-- WORK TO DO --
1 – In the article on the Whitechapel Gallery film show, condense the paragraph beginning "Although he has been living in the USA" into a bulleted list that keeps its main facts.
2 – Reproduce word for word the stretch of the Whitechapel Gallery article from "This summer, the" through "in Bergamo, Italy.".

-- TEXT SECTION --
Artists’ Film International show at Whitechapel Gallery, London

This summer, the Whitechapel Gallery hosts a showcase of artists’ films from around the world for Artists’ Film International, a touring programme of film, video and animation.

The Italian artist Yuri Ancarani creates seductive and hypnotic frames with his monumental film II Capo (2010); A surprisingly poetic documentary which spotlights the dialogue between the man and the machine through an aesthetically choreographed portrait of a marble quarry of Canara turning an operational excavation into something more immense, using signs and gestures. Yuri’s II Capo is selected by GAMeC in Bergamo, Italy.

Image 33                  Yuri Ancarani II Capo (2010). Courtesy of the artist

Although he has been living in the USA for more than two decades, Vietnam is never far from the work and the thoughts of Asian artist UuDam Tran Nguyen; highlighting the withdrawal from agrarian communities and the dramatic and overwhelming industrial growth of the country, his single-channel video, Waltz of the Machine Equestrians, depicts 28 scooter drivers – in brightly coloured raincoats and masks, attached by rubber strings to the heads of the drivers – choreographed in unison in response to the numerous motorbikes that dominate the streets of Vietnam while exploring how the country’s bucolic fields have been replaced by  giant skycrapers and chaotic highways and the increasing tensions between the individual and the collective and the paving over of the natural landscape. The work is selected by Hanoi/DOCLAB in Vietnam.

Image 11                     Uudam Tran Nguyen Waltz of the Machine Equestrians – The Machine Equestrians (2012)

-- DATASET EXCERPT --
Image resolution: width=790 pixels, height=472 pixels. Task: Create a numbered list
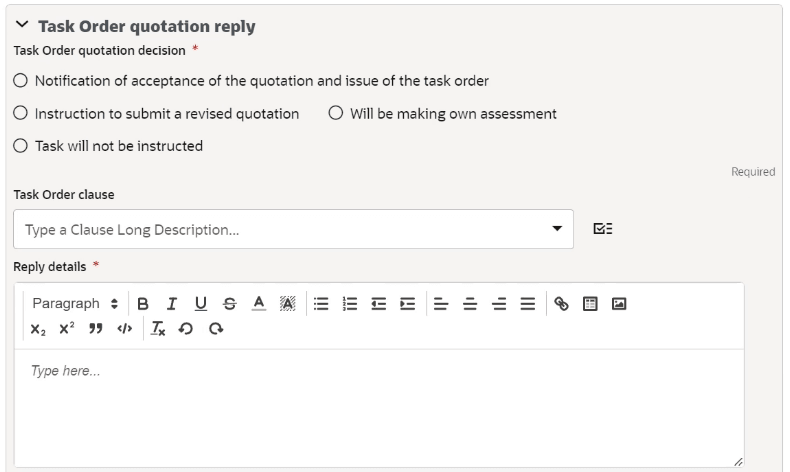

-- ANSWER SET --
1 –
- UuDam Tran Nguyen has lived in the USA for more than two decades, but Vietnam stays central to the artist's work and thoughts.
- The single-channel video Waltz of the Machine Equestrians shows 28 scooter drivers in brightly colored raincoats and masks attached to their heads by rubber strings, moving in unison.
- The choreography responds to the many motorbikes that dominate Vietnam's streets.
- The work highlights the move away from agrarian communities and the country's dramatic industrial growth.
- It explores how rural fields have given way to giant skyscrapers and chaotic highways, the paving over of the natural landscape, and growing tensions between the individual and the collective.
- Hanoi/DOCLAB in Vietnam selected the work.

2 –
This summer, the Whitechapel Gallery hosts a showcase of artists’ films from around the world for Artists’ Film International, a touring programme of film, video and animation.

The Italian artist Yuri Ancarani creates seductive and hypnotic frames with his monumental film II Capo (2010); A surprisingly poetic documentary which spotlights the dialogue between the man and the machine through an aesthetically choreographed portrait of a marble quarry of Canara turning an operational excavation into something more immense, using signs and gestures. Yuri’s II Capo is selected by GAMeC in Bergamo, Italy.